_EXERCISE AIM_
The data must be given again in full, with no line altered.

--- INPUT MATERIAL ---

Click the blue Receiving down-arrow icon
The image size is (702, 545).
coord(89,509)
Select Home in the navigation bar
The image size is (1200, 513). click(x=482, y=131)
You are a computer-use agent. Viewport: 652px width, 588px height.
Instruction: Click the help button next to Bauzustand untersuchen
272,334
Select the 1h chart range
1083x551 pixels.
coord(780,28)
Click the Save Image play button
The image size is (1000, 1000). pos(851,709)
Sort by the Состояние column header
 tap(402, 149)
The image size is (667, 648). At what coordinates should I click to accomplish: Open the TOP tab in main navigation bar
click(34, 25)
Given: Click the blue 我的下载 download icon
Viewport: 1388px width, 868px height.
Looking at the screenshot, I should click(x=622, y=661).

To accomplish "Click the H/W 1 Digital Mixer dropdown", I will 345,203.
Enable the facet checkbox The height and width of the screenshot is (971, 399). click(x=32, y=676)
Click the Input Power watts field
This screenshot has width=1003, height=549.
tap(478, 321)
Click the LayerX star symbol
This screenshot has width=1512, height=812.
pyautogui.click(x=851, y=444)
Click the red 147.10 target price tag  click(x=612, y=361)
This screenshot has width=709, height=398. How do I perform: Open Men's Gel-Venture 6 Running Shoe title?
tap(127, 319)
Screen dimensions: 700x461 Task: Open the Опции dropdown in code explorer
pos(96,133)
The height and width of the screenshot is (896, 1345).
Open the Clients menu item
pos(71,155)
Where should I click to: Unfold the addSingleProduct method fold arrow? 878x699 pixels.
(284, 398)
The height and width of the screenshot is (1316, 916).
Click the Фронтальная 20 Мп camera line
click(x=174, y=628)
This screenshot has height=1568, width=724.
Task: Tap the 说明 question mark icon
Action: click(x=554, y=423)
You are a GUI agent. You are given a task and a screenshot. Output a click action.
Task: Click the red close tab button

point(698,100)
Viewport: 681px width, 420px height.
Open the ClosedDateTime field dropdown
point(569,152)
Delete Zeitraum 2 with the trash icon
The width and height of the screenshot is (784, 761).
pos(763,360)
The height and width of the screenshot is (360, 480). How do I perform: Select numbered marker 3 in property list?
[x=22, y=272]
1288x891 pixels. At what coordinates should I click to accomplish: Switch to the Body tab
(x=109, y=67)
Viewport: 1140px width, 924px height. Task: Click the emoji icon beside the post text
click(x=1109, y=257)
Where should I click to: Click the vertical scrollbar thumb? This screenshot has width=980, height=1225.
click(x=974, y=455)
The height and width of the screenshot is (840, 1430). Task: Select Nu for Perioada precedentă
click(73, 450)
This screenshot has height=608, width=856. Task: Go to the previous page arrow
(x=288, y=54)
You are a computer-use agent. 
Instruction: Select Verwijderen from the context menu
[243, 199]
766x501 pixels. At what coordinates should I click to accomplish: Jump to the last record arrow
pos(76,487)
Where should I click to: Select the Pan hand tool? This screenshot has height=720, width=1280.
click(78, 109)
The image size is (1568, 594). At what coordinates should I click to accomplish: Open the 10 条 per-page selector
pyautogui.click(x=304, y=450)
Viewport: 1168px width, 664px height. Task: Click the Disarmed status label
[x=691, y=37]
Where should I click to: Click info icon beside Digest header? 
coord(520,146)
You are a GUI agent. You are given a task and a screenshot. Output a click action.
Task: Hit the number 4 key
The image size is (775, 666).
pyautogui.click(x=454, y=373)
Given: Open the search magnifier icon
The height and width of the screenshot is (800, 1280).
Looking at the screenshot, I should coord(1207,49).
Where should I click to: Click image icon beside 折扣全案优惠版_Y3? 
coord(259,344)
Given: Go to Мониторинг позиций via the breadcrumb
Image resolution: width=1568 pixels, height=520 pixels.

---

_ANSWER TO THE PROBLEM_
Click the blue Receiving down-arrow icon
The image size is (702, 545).
coord(89,509)
Select Home in the navigation bar
The image size is (1200, 513). click(x=482, y=131)
You are a computer-use agent. Viewport: 652px width, 588px height.
Instruction: Click the help button next to Bauzustand untersuchen
272,334
Select the 1h chart range
1083x551 pixels.
coord(780,28)
Click the Save Image play button
The image size is (1000, 1000). pos(851,709)
Sort by the Состояние column header
 tap(402, 149)
The image size is (667, 648). At what coordinates should I click to accomplish: Open the TOP tab in main navigation bar
click(34, 25)
Given: Click the blue 我的下载 download icon
Viewport: 1388px width, 868px height.
Looking at the screenshot, I should click(x=622, y=661).

To accomplish "Click the H/W 1 Digital Mixer dropdown", I will 345,203.
Enable the facet checkbox The height and width of the screenshot is (971, 399). click(x=32, y=676)
Click the Input Power watts field
This screenshot has width=1003, height=549.
tap(478, 321)
Click the LayerX star symbol
This screenshot has width=1512, height=812.
pyautogui.click(x=851, y=444)
Click the red 147.10 target price tag  click(x=612, y=361)
This screenshot has width=709, height=398. How do I perform: Open Men's Gel-Venture 6 Running Shoe title?
tap(127, 319)
Screen dimensions: 700x461 Task: Open the Опции dropdown in code explorer
pos(96,133)
The height and width of the screenshot is (896, 1345).
Open the Clients menu item
pos(71,155)
Where should I click to: Unfold the addSingleProduct method fold arrow? 878x699 pixels.
(284, 398)
The height and width of the screenshot is (1316, 916).
Click the Фронтальная 20 Мп camera line
click(x=174, y=628)
This screenshot has height=1568, width=724.
Task: Tap the 说明 question mark icon
Action: click(x=554, y=423)
You are a GUI agent. You are given a task and a screenshot. Output a click action.
Task: Click the red close tab button

point(698,100)
Viewport: 681px width, 420px height.
Open the ClosedDateTime field dropdown
point(569,152)
Delete Zeitraum 2 with the trash icon
The width and height of the screenshot is (784, 761).
pos(763,360)
The height and width of the screenshot is (360, 480). How do I perform: Select numbered marker 3 in property list?
[x=22, y=272]
1288x891 pixels. At what coordinates should I click to accomplish: Switch to the Body tab
(x=109, y=67)
Viewport: 1140px width, 924px height. Task: Click the emoji icon beside the post text
click(x=1109, y=257)
Where should I click to: Click the vertical scrollbar thumb? This screenshot has width=980, height=1225.
click(x=974, y=455)
The height and width of the screenshot is (840, 1430). Task: Select Nu for Perioada precedentă
click(73, 450)
This screenshot has height=608, width=856. Task: Go to the previous page arrow
(x=288, y=54)
You are a computer-use agent. 
Instruction: Select Verwijderen from the context menu
[243, 199]
766x501 pixels. At what coordinates should I click to accomplish: Jump to the last record arrow
pos(76,487)
Where should I click to: Select the Pan hand tool? This screenshot has height=720, width=1280.
click(78, 109)
The image size is (1568, 594). At what coordinates should I click to accomplish: Open the 10 条 per-page selector
pyautogui.click(x=304, y=450)
Viewport: 1168px width, 664px height. Task: Click the Disarmed status label
[x=691, y=37]
Where should I click to: Click info icon beside Digest header? 
coord(520,146)
You are a GUI agent. You are given a task and a screenshot. Output a click action.
Task: Hit the number 4 key
The image size is (775, 666).
pyautogui.click(x=454, y=373)
Given: Open the search magnifier icon
The height and width of the screenshot is (800, 1280).
Looking at the screenshot, I should coord(1207,49).
Where should I click to: Click image icon beside 折扣全案优惠版_Y3? 
coord(259,344)
Given: Go to Мониторинг позиций via the breadcrumb
Image resolution: width=1568 pixels, height=520 pixels.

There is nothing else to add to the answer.